Aufgabe 1: Welche Tätigkeiten werden im Textauszug über Rainer mit dem Wort „anders“ verbunden? Nenne alle.

Gegebener Textauszug:
-------------------------
Wie viele ist auch Rainer ein Zugezogener, aber einer mit Visionen, die er nun umzusetzen versucht: anders wohnen, anders arbeiten, anders denken, anders leben.
Für sich und für andere. Der gelernte Maurer weiß, wo er anzusetzen hat – an der Bausubstanz, die es zu erhalten gilt. Die Mieten sind lächerlich. Mit Monika, Lebensgefährtin und bildende Künstlerin, beziehen sie eine 200 Quadratmeter große Fabriketage in der Naunynstraße, die keine 100 Mark kostet. Dafür ist sie aber im Winter auch nicht beheizbar. Sie suchen Gleichgesinnte mit ähnlichen Problemstellungen und Interessenlagen: „Neues Leben in alten Fabriketagen.“
Schnell spricht sich das im Kiez herum, es herrscht Aufbruchsstimmung. Theaterleute, Freiberufler und andere Wagemutige treffen sich auf Rainers Frühstücksfesten, die alle zusammenbringen. „Geht nicht? Gibt’s nicht!“ – Rainer, längst nicht nur Vordenker, sondern Macher, ist in seinem Element. Er baut eine Zentralheizung um Ölöfen, entwirft Schlafhöhlen aus Wetterballons und Hütten, die der eisigen Kälte in den riesigen Räumen trotzen sollen. Nach der Geburt seiner Kinder entstehen neue, für sie gedachte Räume im Raumsystem.
-------------------------
Vorliegende Auflistung:
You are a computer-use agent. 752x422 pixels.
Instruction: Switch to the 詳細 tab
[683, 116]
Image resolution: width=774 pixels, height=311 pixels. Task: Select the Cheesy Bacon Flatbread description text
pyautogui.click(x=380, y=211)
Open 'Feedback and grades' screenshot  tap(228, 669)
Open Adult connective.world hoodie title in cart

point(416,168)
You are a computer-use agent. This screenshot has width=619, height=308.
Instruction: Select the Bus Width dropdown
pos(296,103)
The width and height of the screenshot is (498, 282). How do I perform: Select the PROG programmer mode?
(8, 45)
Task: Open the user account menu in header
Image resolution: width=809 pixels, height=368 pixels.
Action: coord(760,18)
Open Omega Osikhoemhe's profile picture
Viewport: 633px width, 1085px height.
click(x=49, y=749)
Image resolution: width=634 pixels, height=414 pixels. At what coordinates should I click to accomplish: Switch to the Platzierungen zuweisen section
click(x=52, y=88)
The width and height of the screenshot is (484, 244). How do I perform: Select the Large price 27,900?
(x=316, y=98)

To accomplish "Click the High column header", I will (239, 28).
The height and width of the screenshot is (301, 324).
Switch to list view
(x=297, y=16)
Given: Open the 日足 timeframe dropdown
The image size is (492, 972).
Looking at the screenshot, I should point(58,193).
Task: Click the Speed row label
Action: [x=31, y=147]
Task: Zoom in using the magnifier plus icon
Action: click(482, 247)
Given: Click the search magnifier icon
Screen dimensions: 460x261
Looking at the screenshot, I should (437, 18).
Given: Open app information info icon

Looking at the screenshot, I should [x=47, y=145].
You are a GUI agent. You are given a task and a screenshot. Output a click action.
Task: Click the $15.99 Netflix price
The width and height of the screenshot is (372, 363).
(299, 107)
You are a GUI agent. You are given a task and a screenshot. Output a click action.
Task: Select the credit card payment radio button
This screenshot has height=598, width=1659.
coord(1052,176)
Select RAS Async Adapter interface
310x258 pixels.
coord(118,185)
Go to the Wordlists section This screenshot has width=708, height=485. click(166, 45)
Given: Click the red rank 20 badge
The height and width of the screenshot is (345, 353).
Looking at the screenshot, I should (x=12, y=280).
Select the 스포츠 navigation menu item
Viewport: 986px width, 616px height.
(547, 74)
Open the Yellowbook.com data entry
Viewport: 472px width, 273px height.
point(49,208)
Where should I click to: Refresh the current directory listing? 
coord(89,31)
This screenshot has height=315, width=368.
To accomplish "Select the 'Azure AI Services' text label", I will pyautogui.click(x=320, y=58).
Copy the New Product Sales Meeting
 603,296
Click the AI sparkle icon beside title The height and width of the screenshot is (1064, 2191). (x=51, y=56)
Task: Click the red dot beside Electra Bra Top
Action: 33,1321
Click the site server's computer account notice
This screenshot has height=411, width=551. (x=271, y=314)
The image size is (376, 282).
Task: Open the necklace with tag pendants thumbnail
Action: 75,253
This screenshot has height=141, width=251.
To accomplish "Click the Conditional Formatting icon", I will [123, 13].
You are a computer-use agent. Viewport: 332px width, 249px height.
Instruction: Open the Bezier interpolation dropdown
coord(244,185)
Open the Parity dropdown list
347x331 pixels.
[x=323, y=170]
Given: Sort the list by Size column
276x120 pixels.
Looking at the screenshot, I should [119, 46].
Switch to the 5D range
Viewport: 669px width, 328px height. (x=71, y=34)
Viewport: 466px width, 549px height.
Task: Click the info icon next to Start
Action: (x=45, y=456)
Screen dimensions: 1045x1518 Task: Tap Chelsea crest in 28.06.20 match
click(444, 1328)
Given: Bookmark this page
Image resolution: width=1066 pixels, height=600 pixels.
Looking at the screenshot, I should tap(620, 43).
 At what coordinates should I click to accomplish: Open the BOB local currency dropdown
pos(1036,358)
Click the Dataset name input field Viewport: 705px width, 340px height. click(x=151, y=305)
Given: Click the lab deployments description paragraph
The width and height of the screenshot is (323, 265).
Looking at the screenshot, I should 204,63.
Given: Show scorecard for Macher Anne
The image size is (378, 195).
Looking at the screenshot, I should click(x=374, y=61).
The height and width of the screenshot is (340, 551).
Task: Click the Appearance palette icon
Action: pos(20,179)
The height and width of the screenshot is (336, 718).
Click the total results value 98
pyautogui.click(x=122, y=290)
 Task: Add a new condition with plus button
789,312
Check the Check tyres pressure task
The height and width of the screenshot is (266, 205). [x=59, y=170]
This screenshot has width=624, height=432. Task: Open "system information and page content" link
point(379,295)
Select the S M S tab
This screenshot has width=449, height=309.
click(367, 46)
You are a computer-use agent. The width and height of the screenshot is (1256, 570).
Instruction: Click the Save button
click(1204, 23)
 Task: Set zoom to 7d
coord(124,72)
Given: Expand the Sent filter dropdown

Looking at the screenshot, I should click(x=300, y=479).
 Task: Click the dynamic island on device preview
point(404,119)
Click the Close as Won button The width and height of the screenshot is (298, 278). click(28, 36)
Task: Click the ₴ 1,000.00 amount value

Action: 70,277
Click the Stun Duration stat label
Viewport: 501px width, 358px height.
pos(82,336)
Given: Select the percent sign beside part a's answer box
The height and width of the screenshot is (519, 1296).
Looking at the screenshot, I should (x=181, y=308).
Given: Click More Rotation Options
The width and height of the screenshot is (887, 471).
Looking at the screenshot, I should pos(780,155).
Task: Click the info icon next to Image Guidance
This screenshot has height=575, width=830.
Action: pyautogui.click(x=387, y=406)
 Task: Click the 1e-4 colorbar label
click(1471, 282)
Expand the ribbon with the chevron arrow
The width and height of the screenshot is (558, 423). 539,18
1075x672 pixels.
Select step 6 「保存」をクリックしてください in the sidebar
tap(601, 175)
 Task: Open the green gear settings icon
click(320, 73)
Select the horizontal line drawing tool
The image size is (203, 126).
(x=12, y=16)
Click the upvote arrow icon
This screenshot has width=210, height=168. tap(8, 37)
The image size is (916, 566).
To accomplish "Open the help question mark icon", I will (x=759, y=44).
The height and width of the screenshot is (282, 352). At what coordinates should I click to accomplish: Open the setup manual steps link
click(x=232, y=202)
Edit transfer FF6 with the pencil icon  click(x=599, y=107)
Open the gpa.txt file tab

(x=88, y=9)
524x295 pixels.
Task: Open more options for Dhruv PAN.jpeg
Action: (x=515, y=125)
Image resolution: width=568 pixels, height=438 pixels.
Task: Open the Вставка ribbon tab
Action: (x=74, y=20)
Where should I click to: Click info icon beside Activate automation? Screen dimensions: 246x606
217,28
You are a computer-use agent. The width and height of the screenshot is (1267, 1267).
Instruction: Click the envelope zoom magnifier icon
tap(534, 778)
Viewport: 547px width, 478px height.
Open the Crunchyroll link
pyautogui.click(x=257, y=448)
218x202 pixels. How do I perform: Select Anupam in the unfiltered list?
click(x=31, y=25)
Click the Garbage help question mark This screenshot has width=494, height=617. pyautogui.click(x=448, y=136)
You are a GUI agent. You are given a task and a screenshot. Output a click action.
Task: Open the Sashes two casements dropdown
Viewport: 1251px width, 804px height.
-------------------------
Aufgabe 2: Schreib die Zeilen der Auflistung unverändert ab, von der Zeile mit „The height and width of the screenshot is (282, 352).“ bis zum Ende der Auflistung, beide Enden eingeschlossen.

Lösung 1: wohnen, arbeiten, denken, leben

Lösung 2:
The height and width of the screenshot is (282, 352). At what coordinates should I click to accomplish: Open the setup manual steps link
click(x=232, y=202)
Edit transfer FF6 with the pencil icon  click(x=599, y=107)
Open the gpa.txt file tab

(x=88, y=9)
524x295 pixels.
Task: Open more options for Dhruv PAN.jpeg
Action: (x=515, y=125)
Image resolution: width=568 pixels, height=438 pixels.
Task: Open the Вставка ribbon tab
Action: (x=74, y=20)
Where should I click to: Click info icon beside Activate automation? Screen dimensions: 246x606
217,28
You are a computer-use agent. The width and height of the screenshot is (1267, 1267).
Instruction: Click the envelope zoom magnifier icon
tap(534, 778)
Viewport: 547px width, 478px height.
Open the Crunchyroll link
pyautogui.click(x=257, y=448)
218x202 pixels. How do I perform: Select Anupam in the unfiltered list?
click(x=31, y=25)
Click the Garbage help question mark This screenshot has width=494, height=617. pyautogui.click(x=448, y=136)
You are a GUI agent. You are given a task and a screenshot. Output a click action.
Task: Open the Sashes two casements dropdown
Viewport: 1251px width, 804px height.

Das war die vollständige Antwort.